Virginia lays hold on paragraph 11 and a portion of paragraph 12 of the contract of May 29, 1947, to sustain its contention that Carolina obligated itself by the contract to furnish Queen liability insurance protection against the loss occasioned by the collision of the Queen bus with the Perkins car, and that Carolina breached this contractual obligation to Queen if the policies and endorsements furnished by Carolina did not, in fact, require Liberty *54 and Lloyds to indemnify Queen for this particular loss.

Virginia advances these arguments on this phase of the case: Carolina bound itself to carry liability insurance to protect Queen from liability arising "as a result of the operation" of Carolina's buses over Queen's franchise route pursuant to the contract. The Carolina bus was on a trip over Queen's franchise route for which Carolina was responsible under the contract at the time of its disablement. Since the Queen bus was going to the relief of the disabled Carolina bus at the time of the collision with the Perkins car, the resultant liability of Queen for the injuries to the occupants of the Perkins car arose "as a result of the operation" of Carolina's bus over Queen's franchise route pursuant to the contract. Hence, Carolina obligated itself by the contract to furnish Queen liability insurance protection against the loss occasioned by the collision of the Queen bus with the Perkins car.
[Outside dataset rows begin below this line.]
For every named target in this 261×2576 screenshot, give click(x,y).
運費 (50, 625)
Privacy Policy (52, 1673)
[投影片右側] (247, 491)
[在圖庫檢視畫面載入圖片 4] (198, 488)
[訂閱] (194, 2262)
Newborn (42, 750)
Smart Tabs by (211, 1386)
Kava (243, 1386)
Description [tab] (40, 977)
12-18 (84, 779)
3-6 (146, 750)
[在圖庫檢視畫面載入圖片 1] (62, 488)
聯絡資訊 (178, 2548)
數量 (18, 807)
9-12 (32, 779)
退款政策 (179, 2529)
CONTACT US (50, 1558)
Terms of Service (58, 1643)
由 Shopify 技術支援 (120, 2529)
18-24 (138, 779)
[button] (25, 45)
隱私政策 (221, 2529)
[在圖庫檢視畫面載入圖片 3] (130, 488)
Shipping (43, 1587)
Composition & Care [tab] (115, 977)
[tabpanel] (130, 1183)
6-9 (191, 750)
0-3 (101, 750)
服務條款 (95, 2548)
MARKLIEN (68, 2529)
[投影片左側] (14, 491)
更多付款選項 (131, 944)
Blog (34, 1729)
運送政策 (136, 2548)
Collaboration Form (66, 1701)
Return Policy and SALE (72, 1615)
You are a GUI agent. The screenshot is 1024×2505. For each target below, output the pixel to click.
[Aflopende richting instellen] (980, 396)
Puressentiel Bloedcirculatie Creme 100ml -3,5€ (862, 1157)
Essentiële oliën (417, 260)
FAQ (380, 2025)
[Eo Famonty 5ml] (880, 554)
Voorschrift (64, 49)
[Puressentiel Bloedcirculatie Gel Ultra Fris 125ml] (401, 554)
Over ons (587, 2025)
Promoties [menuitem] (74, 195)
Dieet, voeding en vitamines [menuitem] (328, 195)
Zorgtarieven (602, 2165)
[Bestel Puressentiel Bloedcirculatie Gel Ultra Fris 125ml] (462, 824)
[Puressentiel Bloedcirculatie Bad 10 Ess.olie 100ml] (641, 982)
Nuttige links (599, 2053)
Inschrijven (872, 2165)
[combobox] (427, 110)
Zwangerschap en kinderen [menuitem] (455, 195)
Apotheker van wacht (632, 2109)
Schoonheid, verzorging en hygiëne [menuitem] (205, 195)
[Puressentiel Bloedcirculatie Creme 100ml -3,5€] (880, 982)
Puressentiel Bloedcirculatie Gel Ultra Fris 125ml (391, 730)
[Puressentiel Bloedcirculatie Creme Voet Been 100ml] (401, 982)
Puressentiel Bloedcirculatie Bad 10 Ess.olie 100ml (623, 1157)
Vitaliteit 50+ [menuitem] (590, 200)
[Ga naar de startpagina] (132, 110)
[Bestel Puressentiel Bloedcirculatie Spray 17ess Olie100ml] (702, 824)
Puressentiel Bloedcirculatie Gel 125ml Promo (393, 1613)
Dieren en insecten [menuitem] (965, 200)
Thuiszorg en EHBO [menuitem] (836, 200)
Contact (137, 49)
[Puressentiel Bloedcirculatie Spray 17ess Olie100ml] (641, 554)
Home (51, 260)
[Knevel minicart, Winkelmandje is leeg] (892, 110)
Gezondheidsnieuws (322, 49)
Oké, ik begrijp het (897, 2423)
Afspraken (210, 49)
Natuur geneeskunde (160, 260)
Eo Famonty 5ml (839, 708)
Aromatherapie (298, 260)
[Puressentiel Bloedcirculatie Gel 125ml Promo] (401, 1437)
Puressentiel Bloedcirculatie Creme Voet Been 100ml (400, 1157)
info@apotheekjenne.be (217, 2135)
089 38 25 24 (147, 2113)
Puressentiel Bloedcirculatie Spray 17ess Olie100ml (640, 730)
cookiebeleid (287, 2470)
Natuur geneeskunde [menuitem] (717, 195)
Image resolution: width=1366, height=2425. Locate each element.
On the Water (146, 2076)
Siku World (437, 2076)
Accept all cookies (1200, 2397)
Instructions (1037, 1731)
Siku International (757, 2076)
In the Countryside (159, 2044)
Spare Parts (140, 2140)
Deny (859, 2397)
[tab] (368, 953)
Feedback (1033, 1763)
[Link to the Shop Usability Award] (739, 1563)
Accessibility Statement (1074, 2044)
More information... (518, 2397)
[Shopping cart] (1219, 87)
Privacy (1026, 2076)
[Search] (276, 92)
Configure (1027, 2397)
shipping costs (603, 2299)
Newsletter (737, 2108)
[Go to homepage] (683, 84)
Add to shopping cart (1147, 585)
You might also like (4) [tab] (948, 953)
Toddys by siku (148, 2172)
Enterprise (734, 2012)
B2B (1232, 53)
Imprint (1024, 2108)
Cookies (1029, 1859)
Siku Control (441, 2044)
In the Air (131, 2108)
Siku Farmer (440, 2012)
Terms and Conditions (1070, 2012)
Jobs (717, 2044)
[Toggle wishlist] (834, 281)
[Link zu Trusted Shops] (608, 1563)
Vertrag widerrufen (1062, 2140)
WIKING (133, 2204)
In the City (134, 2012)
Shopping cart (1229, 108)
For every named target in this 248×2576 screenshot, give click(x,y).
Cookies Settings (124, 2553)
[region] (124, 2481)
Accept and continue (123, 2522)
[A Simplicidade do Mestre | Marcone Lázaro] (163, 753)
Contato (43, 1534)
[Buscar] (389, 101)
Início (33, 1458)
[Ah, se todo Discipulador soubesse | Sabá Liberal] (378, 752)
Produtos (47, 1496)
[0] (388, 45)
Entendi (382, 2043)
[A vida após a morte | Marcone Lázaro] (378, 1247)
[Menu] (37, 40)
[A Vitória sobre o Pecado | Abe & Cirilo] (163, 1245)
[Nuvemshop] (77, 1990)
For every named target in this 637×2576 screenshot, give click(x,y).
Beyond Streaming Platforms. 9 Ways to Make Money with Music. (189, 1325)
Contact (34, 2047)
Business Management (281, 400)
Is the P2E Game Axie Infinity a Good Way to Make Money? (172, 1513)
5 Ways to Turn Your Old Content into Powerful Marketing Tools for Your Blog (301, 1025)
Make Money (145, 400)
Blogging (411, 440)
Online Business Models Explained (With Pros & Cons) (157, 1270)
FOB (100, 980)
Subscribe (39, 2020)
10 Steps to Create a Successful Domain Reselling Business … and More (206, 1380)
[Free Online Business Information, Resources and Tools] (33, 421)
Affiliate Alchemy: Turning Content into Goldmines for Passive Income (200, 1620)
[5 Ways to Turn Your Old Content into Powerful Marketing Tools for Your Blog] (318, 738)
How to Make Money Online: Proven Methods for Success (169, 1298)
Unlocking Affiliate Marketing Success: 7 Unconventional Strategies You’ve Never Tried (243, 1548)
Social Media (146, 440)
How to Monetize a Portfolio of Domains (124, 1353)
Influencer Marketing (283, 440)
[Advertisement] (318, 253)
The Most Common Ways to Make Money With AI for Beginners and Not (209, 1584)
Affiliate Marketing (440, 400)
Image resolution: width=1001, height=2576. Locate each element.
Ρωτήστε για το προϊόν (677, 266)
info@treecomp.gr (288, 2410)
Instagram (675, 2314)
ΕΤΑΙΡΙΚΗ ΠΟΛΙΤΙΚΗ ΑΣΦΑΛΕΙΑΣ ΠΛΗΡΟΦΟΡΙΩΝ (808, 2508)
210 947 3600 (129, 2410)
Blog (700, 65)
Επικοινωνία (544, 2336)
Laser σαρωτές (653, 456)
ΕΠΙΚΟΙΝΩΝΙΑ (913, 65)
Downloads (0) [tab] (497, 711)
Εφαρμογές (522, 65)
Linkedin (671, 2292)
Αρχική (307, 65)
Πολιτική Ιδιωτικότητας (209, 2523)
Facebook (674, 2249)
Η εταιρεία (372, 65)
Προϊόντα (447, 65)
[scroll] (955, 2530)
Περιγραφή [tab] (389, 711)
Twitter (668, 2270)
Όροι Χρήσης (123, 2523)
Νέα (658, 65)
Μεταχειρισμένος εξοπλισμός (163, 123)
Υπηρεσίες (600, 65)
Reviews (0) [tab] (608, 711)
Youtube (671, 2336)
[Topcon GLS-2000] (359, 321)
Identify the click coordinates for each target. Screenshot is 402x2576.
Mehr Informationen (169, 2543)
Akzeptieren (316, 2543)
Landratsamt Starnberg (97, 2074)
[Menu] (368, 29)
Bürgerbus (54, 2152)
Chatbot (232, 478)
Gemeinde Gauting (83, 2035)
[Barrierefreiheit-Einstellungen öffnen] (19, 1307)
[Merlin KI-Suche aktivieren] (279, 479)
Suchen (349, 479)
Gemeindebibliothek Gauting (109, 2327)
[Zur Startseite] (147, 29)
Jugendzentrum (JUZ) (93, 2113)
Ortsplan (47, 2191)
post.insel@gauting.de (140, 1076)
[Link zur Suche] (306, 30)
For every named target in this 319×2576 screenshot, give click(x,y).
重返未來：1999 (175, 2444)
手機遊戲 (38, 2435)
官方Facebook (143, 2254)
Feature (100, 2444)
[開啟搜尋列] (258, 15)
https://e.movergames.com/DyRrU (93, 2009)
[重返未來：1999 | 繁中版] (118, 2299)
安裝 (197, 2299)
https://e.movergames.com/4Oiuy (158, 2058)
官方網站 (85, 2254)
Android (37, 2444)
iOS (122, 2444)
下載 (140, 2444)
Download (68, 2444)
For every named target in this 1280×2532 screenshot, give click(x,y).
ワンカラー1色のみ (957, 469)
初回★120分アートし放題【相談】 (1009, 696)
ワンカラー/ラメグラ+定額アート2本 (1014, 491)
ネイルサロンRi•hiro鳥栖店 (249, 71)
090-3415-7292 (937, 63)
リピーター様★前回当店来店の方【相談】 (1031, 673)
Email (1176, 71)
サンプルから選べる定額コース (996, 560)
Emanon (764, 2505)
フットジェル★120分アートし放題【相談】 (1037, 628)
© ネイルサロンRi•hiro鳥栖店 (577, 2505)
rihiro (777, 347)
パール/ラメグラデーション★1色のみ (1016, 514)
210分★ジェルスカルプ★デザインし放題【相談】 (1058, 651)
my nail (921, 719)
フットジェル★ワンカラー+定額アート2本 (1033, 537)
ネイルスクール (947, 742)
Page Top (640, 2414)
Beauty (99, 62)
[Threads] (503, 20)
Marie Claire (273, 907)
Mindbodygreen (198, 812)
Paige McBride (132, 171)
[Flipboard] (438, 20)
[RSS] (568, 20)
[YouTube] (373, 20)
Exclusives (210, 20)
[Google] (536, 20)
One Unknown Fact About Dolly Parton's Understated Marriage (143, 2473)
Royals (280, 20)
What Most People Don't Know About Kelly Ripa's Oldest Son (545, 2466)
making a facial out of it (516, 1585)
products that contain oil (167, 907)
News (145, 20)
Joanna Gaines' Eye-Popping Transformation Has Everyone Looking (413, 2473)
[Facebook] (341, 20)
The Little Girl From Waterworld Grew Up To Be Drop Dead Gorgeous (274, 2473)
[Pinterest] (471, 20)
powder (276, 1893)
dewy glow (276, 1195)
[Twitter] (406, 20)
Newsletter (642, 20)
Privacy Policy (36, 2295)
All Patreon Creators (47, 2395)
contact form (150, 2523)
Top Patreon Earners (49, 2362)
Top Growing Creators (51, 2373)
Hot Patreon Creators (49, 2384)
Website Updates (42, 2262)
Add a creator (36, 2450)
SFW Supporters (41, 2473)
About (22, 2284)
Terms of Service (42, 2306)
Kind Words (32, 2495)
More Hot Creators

The arguments of Virginia on this aspect of the controversy resemble "the playbill which is said to have announced the tragedy of Hamlet, the character of the Prince of Denmark being left out." They ignore the crucial stipulation of paragraph 12 of the contract of May 29, 1947, that the liability insurance to be carried by the lessor was to be on buses of lessor.

When all is said, the contract of May 29, 1947, imposed these obligations, and these obligations only, on Carolina and Queen in respect to insurance: (1) It obligated Carolina to insure both itself and Queen against legal liability for losses caused by the operation of Carolina's buses on Queen's franchise route; and (2) it obligated Queen to insure both itself and Carolina against legal liability for losses caused by the operation of Queen's buses on Carolina's franchise route. This being so, the trial judge rightly ruled that Carolina did not contract to provide Queen with liability insurance protection against the loss arising out of the collision of the Queen bus and the Perkins car.

Our interpretation of the contract of May 29, 1947, is identical with that which the parties put upon it in issuing and accepting the endorsements and certificates. Smith v. Thompson, 210 N.C. 672, 188 S.E. 395; Williston on Contracts (Rev.Ed.), section 623. Virginia emphasized the validity of the interpretation by inserting in the endorsement to its policy the third stipulation declaring in express terms "that coverage is not provided to the Carolina Coach Company while its equipment is operating under rights or franchises granted to or held by Queen City Bus Company."

For the reasons given, the judgment is affirmed.